Bon, depuis que premier ABS est arrivé sur les motos, c'est la même querelle des "anciens" et des "modernes". Pour certains certaines la VRAIE moto a aucune aide électronique de sécurité. J'ai vécu ça : le freinage de "trappeur" avec le pneu avant qui couine bien et l'arrière qui commence à balayer la route, le freinage réflexe sous la pluie qui se termine par une belle glissade et l'arrivée dans le fossé ( ha cette caisse qui a freiné pour tourner sans clignotant).
20-05-2025 11:40Alors j'ai été content d'avoir ma première moto abs ( ya pas longtemps 2011) , pis après le "ride by wire " avec son régulateur ( ca repose le poignet droit sur 700 kms, sans compter les radars) , bon, l'antipatinage (malgré mes 145 chx ) ne m'empêche pas de faire comme avant : rester souple sur la poignée en courbe juste avant le petit décrochage possible ( de tt façon y gère pas sur l'angle) , mais si je l'avais ? Je rentrerai plus fort ?? Je remettrai les gaz à toc ??? C'est peut-être l'erreur aller trop vite et dépasser Newton, et la c'est toi la pomme
Perso j'ai un truc entre les deux oreilles qui, à priori, commande les conneries que je fais avec la main droite...de temps en temps il déconne mais bon, je fais avec
20-05-2025 11:48J'ai 4 motos, 3 avec le seul ABS et une sans rien du tout.
20-05-2025 12:04Je peux dire que électronique ou pas les réflexes anciens reprennent vite le dessus. Récemment un manque de vigilance m'a valu un sévère tout droit qui aurait pu se transformer en catastrophe sur une petite route escarpée et viroleuse.
Et c'était entièrement de ma faute, pas de l'électronique que je n'ai pas sauf un ABS qui ne s'est pas déclenché mais les réflexes anciens acquis quand la conduite moto était réduite au minimum m'ont bien aidés.Peut être aussi la pratique du TT pendant longtemps.
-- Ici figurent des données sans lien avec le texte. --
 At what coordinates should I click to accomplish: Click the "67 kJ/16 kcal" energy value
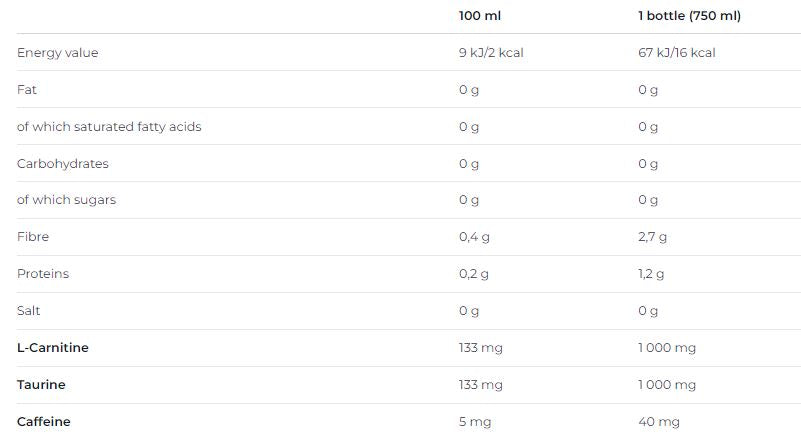point(677,53)
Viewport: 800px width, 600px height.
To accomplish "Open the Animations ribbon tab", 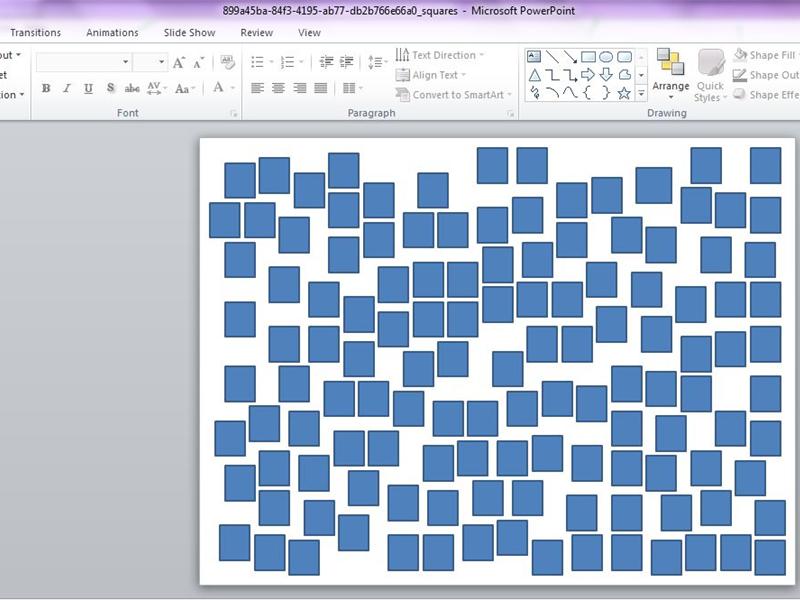I will coord(112,32).

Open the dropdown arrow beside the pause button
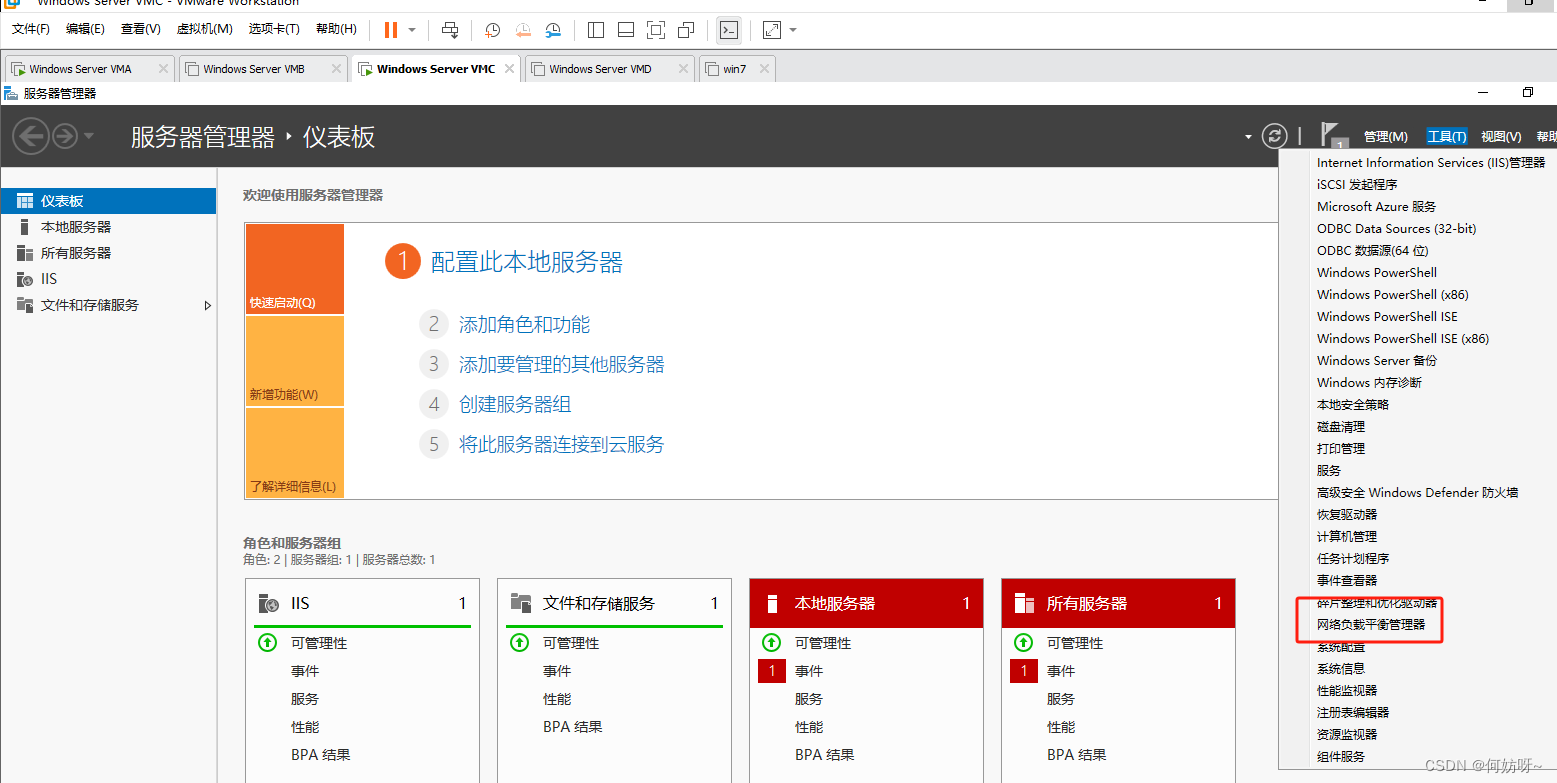(412, 30)
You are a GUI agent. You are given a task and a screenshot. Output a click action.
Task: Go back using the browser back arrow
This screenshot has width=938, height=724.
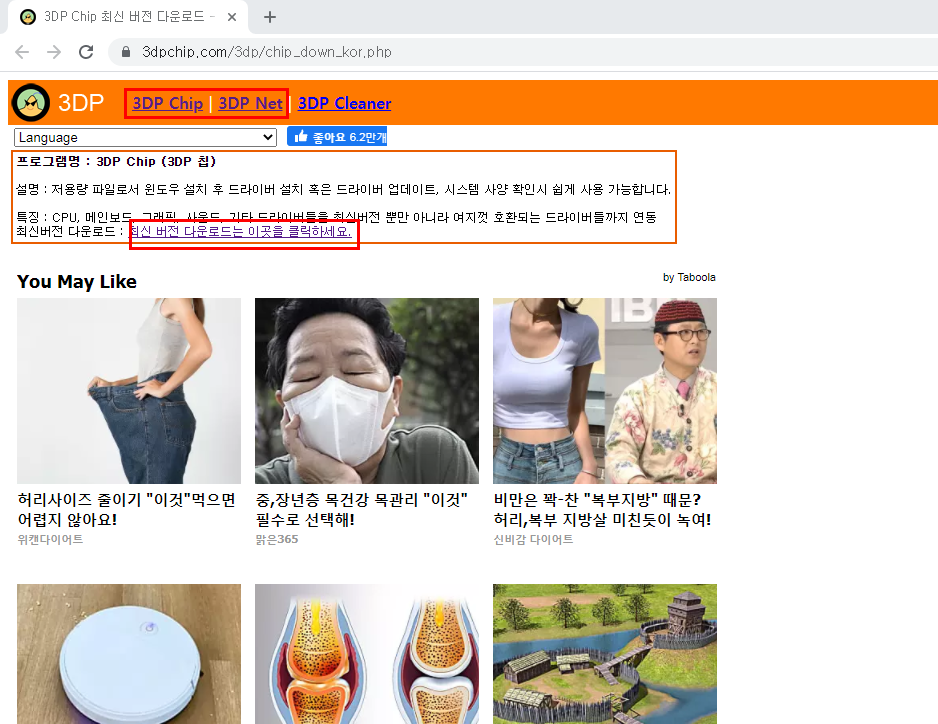(22, 51)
Arrivait une voiture en face et j'étais quand même foutu, par contre je ne saurais dire si l'électronique m'aurait sauvé la mise. Je me suis arrêté tout près du ravin et ensuite je suis parti pisser.
La meilleure électronique c'est l'humain et dans ce cas elle a mal fonctionné.
Mon plus grand problème avec l’électronique c'est qu'elle équipe quasiment tous les modèles donc elle s'impose et fait monter les tarifs. Tant qu'on peut désactiver les différentes aides c'est bien. C'est ce que je fais dès que je monte dans une bagnole moderne. Pareil avec les boîtes automatiques qui sont devenues la norme en bagnole et qui vont s'imposer en moto. Quand on veut du basique pas trop vieux ça devient compliqué.